Formed in 1995, the Binchois Consort is one of those groups that grew from a single performance that went well and inspired the performers to continue. On the feast day of St. Anthony, July 13, the singers performed Dufay's Mass for St. Anthony of Padua. They were invited to record the obscure work for the Hyperion label, with which they have been associated ever since. Andrew Kirkman has served as conductor since the consort's inception. Although the word "consort" may signify an instrumental group, the recordings of the Binchois Consort have been exclusively vocal; their generally stable membership of male singers includes three altos, four tenors, and a bass, as well as Kirkman. The group recorded another Dufay mass, the Missa Sancti Jacobi, and that release was named Recording of the Month by Gramophone magazine and, more unusually for an English group, received the Diapason d'Or from the magazine Diapason. The Binchois Consort's Music for Henry V and the House of Lancaster was chosen as Gramophone Critics' Choice in 2011.

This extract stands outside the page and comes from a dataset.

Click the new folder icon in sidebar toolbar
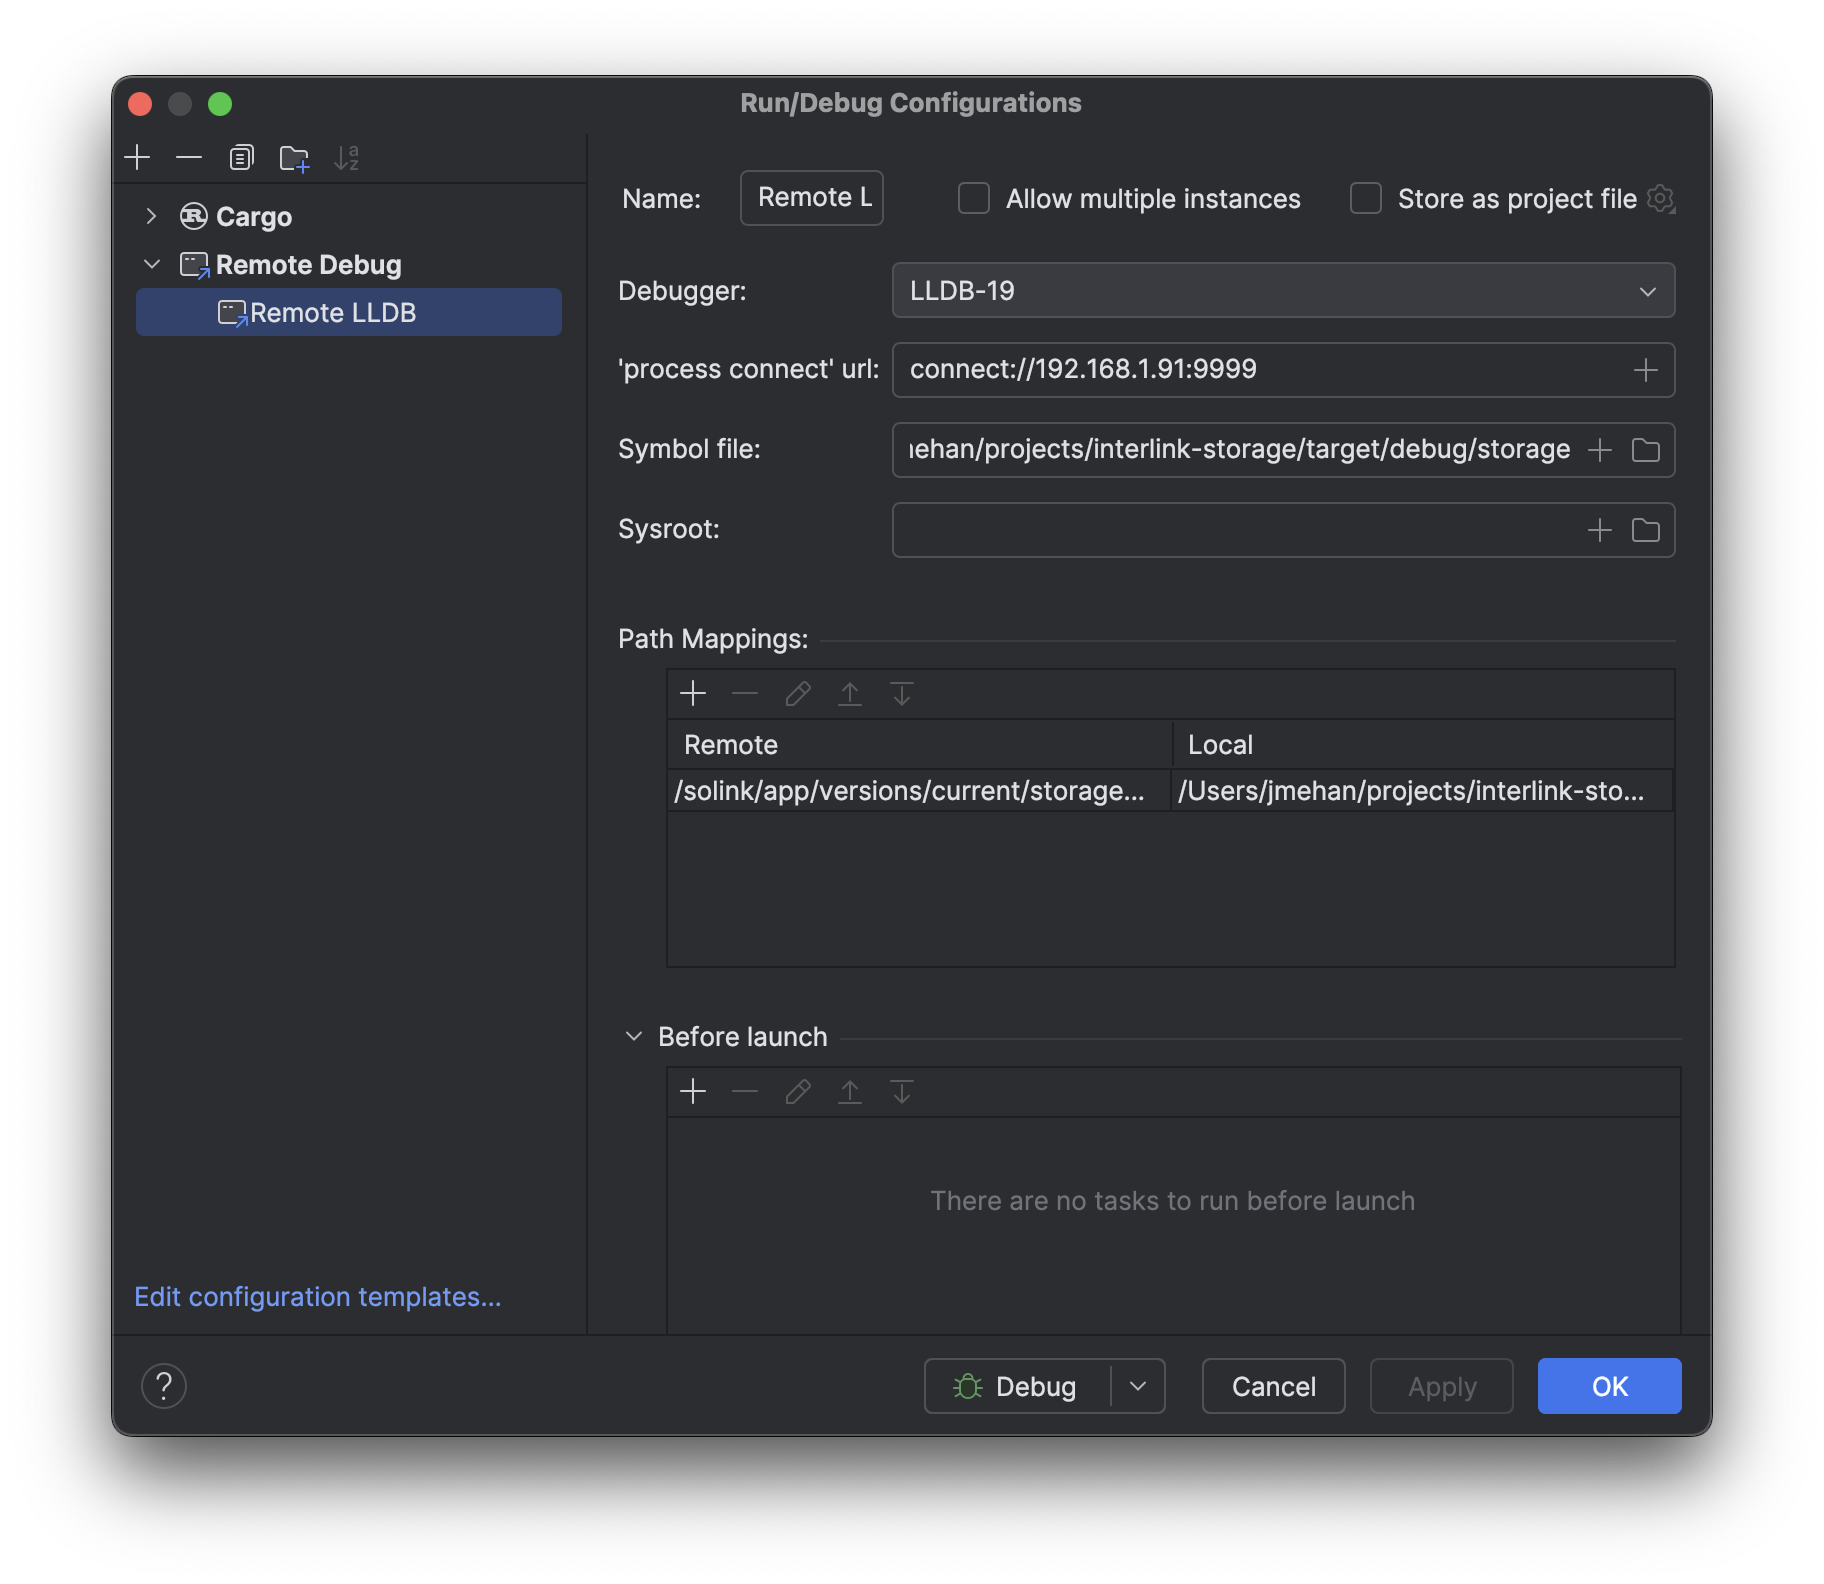The image size is (1824, 1584). 294,158
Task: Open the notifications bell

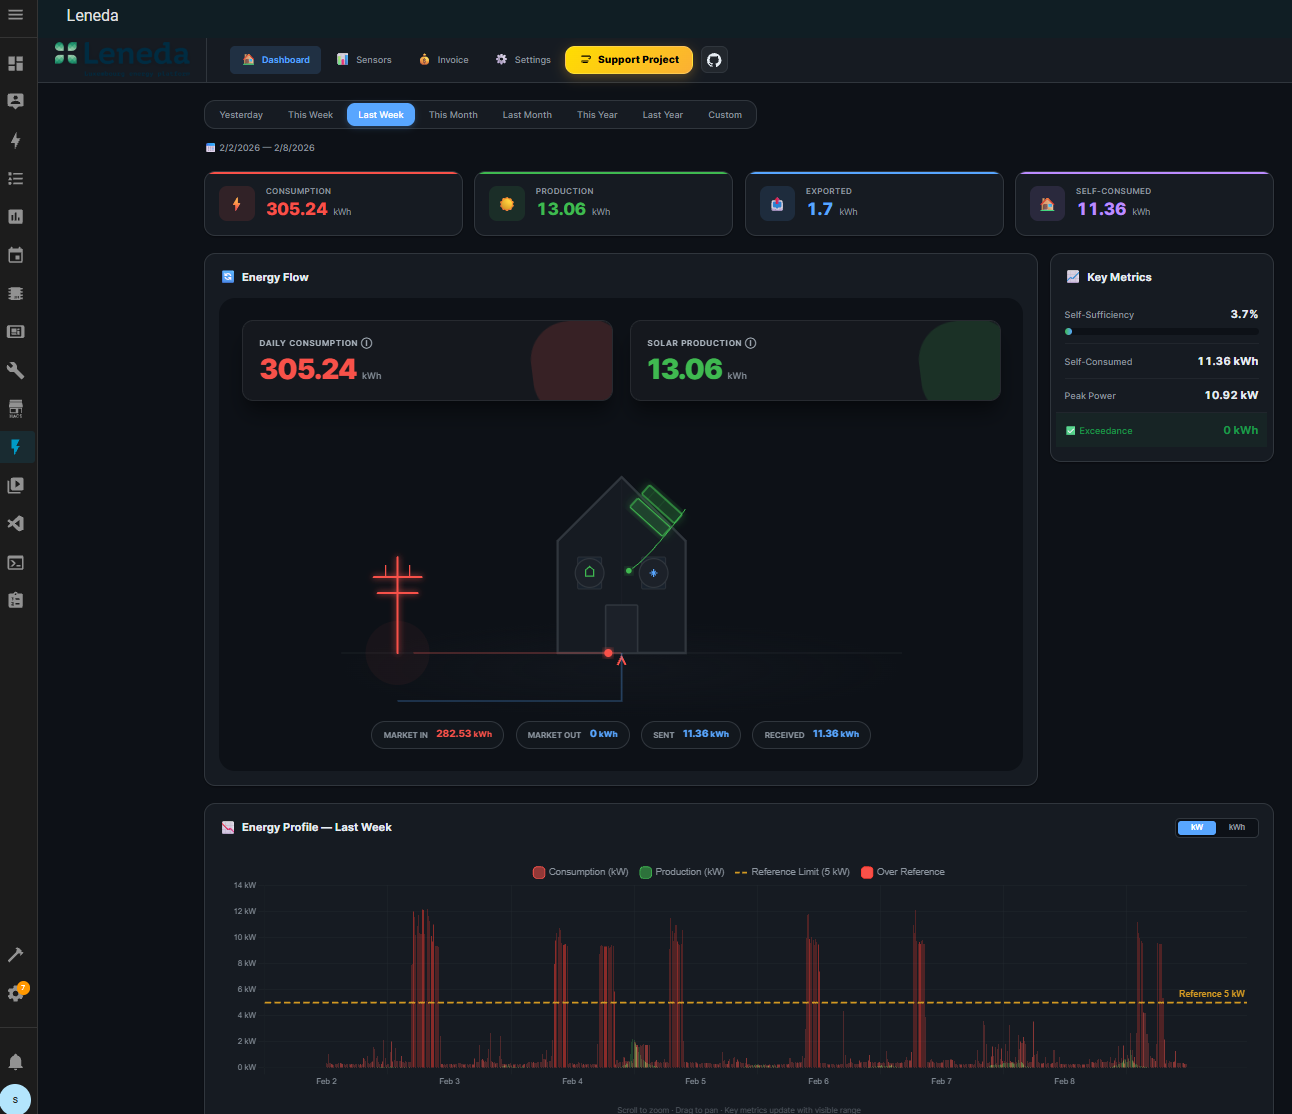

The Binchois Consort has gone on to record not only further works by Dufay, but also music by other composers of the Renaissance, including Josquin Desprez. The group's 2000 album The Marriage of England and Burgundy featured music by Walter Frye and Antoine Busnois. As their career has proceeded, they have tended to perform programs dedicated to the re-creation of specific events and milieux, rather than core repertory presented as such. In 2017, for example, the group released Music for the 100 Years' War. The consort's 2019 release Music for Saint Katherine of Alexandria covered, in the group's words, "[s]eemingly ... the only female saint apart from the Virgin Mary to have generated sufficient music in England during the fifteenth century to fill a compact disc"; it included music by the rarely performed Robert Dryffelde as well as Frye and John Dunstaple.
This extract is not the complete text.